BTW, TBruce is my real name. Part of it, anyway.

(Sorry if part of this comment is a duplicate. I hit the wrong key by mistake on my first attempt)

Okay let’s deal with a couple of my “mistakes”. Actually, my omissions weren’t mistakes. They were a considered choice.
Anyway,here’s the gist of what you posted:

The difference, only one kid got polio. Why this one kid get polio and not the rest of us? Why did no one else in the whole town of 15,000 get polio.

First, I doubt that one kid in a town of 15000 was the only one to get polio in an epidemic, unless it was in the 60s, and his idiot parents didn’t have him vaccinated. But I digress.
The reason not every kid got paralytic polio is that polio,in most cases, was indistinguishable from other innocuous viral illnesses. A minority of cases did lead to paralytic complications.
Kind of like measles, which in most kids, is a few days of misery from which they recover without problems. Of course, a small percentage will develop pneumonia or deafness. One kid in about a thousand will die. A few years later, one survivor in ten thousand will develop SSPE and die a horrible lingering death.
We could speculate all day about “terrain”. But that’s all it is: speculation.

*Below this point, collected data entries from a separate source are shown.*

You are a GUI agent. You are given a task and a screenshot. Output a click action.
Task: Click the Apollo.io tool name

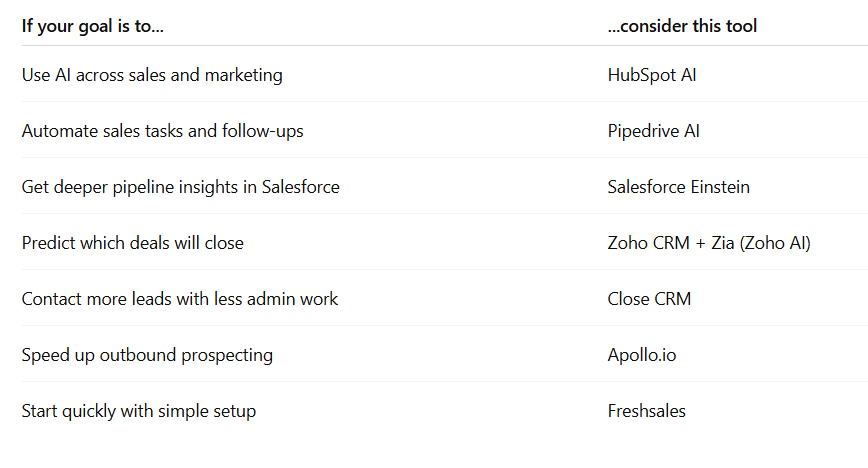[642, 355]
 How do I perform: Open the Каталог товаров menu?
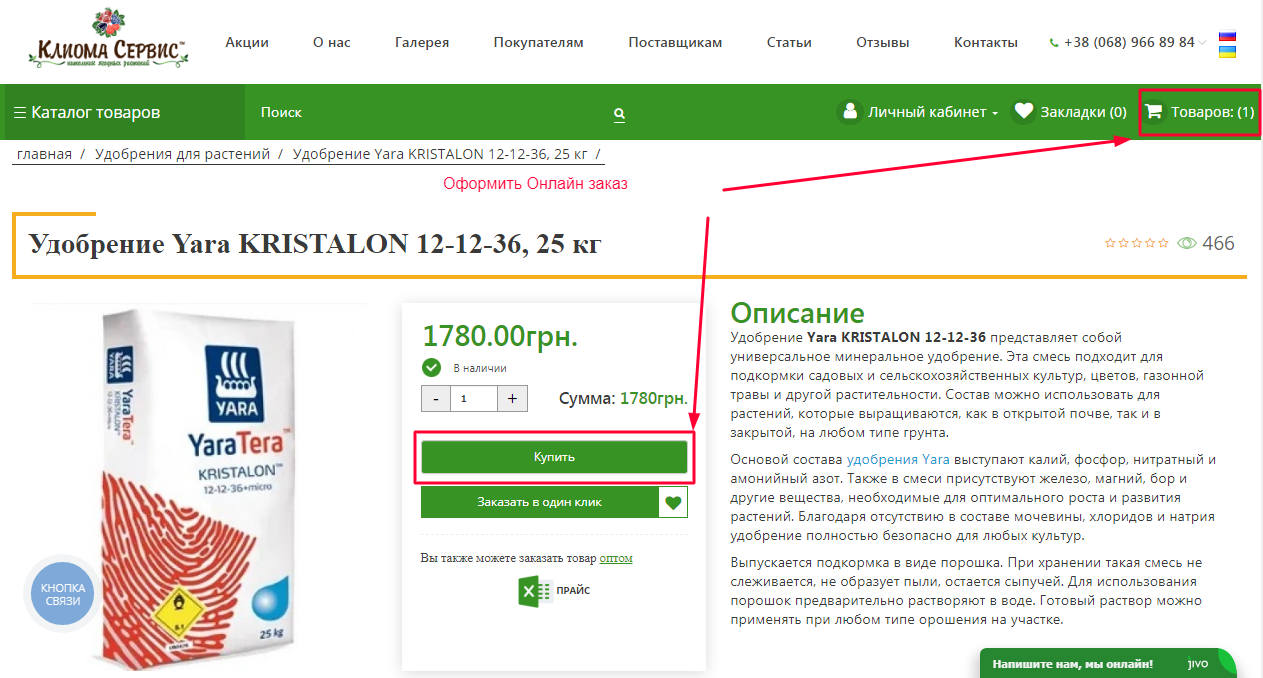pyautogui.click(x=87, y=112)
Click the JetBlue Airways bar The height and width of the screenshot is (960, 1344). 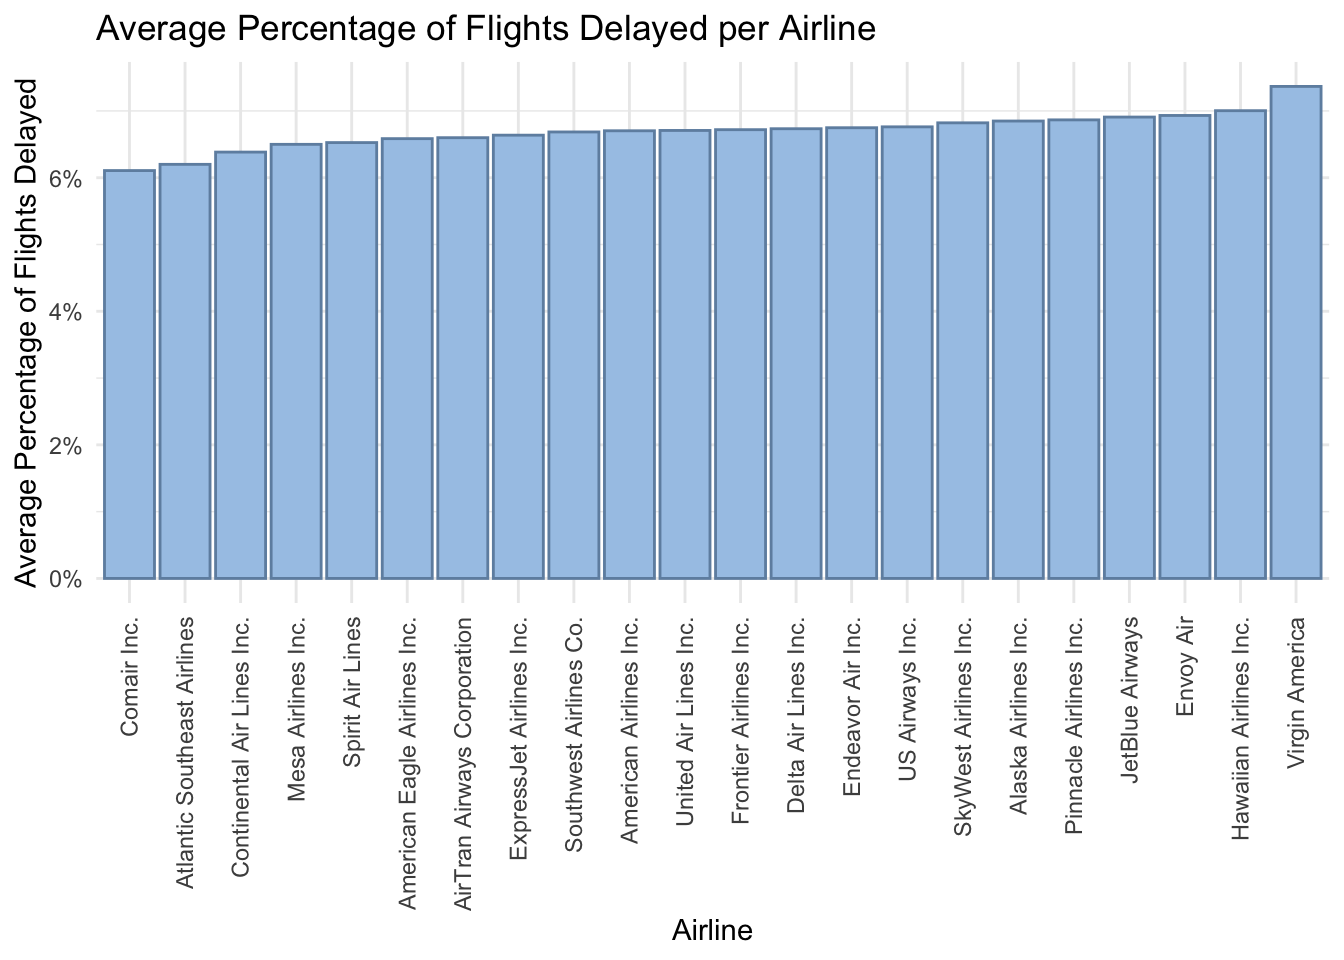coord(1129,347)
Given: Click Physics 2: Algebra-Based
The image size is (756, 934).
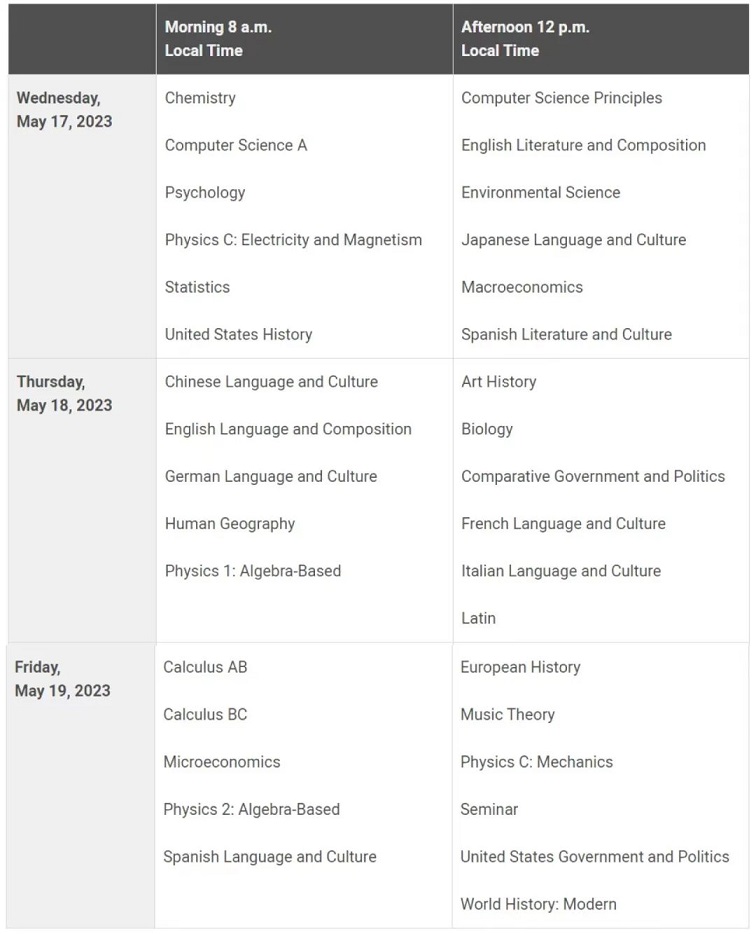Looking at the screenshot, I should tap(251, 810).
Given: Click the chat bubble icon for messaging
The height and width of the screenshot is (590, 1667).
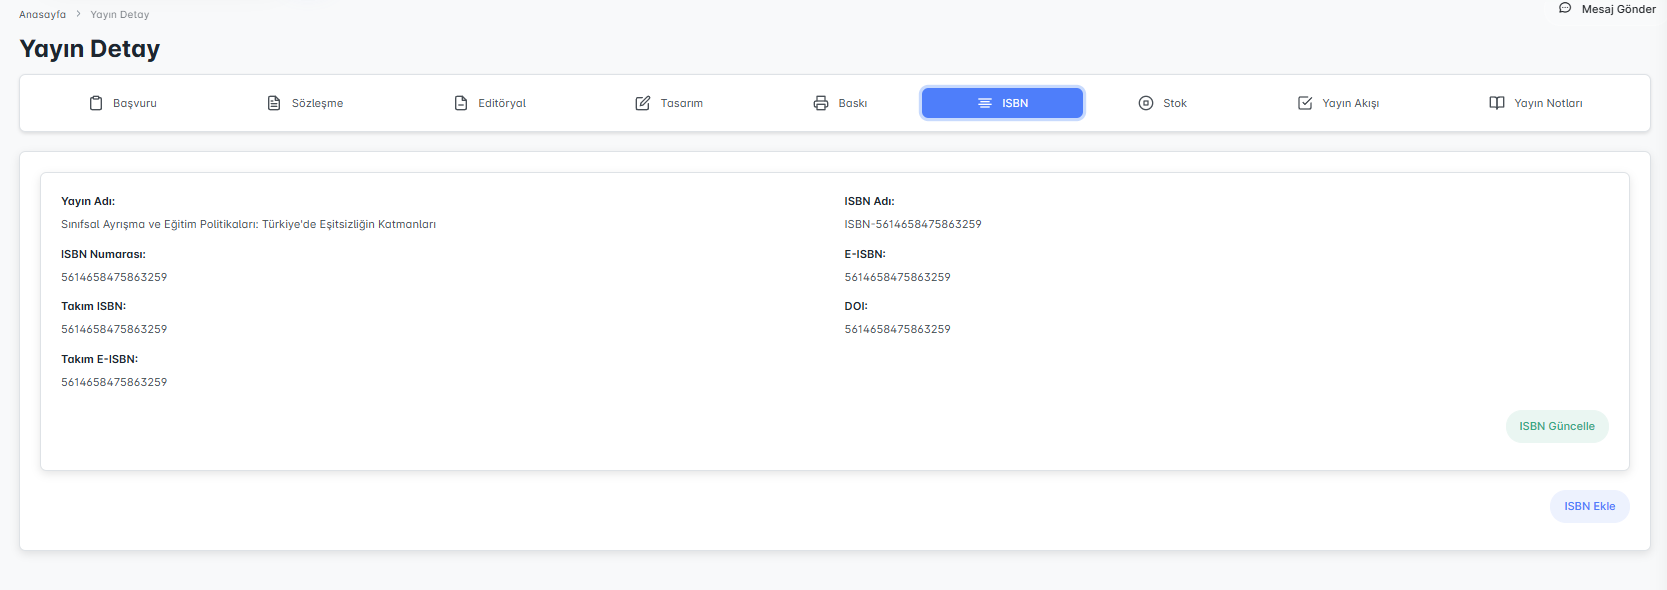Looking at the screenshot, I should click(1565, 8).
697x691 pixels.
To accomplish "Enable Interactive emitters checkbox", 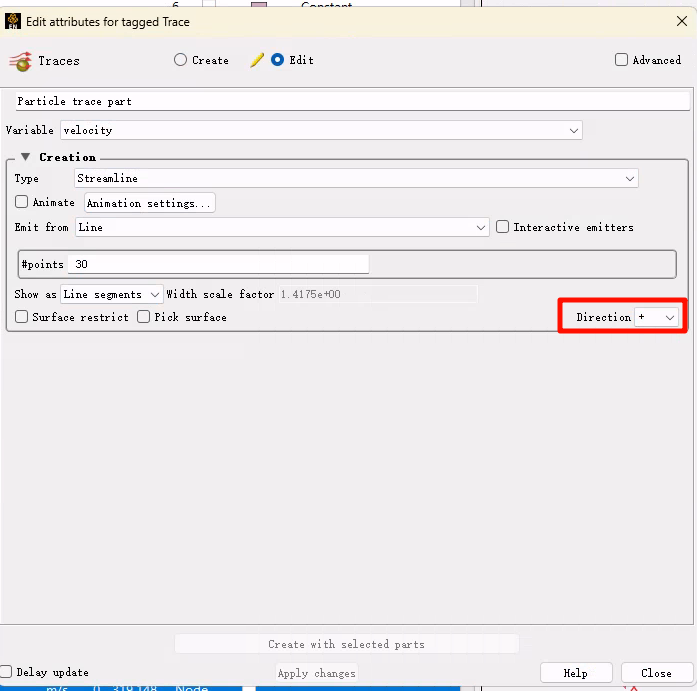I will (x=503, y=227).
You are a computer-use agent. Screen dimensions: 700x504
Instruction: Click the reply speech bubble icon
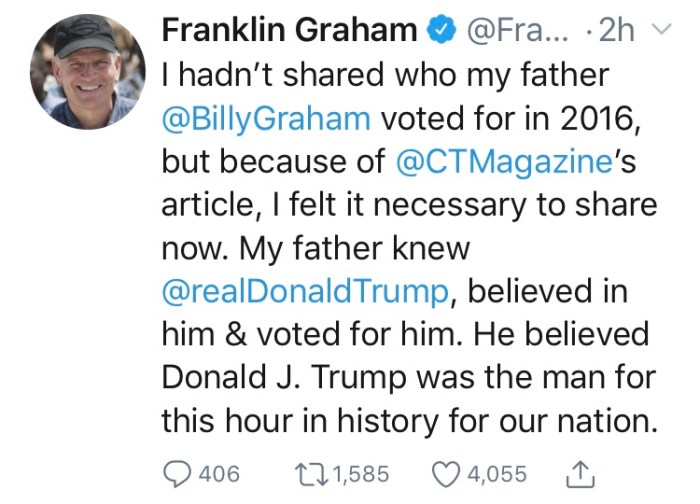(176, 472)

The case I posted about occurred in the early 50’s not in the 60’s, none of us had been vaccinated for other issues other then small pox, which we all got at 1 years of age.

Flattening the curve, was never about reducing the cases but spreading out the cases. And staying at home actually increased cases. About 60% of Covid cases are spread thru the home.

https://gh.bmj.com/content/5/5/e002794.abstract

Flattening the curve videos

https://nypost.com/2020/04/09/fauci-agrees-ny-likely-seeing-flattening-of-the-curve-on-coronavirus/

https://www.msnbc.com/msnbc/watch/dr-fauci-critical-point-in-flattening-coronavirus-outbreak-curve-80692293843

https://www.npr.org/sections/health-shots/2020/03/13/815502262/flattening-a-pandemics-curve-why-staying-home-now-can-save-lives

Dr,. Dennis Carroll on flatten the curve

As i said the end result will be similar, pick a state and look at the infection rates and deaths over time. lock downs etc. did not have the desired effect on the bottom line numbers ie deaths, hospitalizations, icu etc.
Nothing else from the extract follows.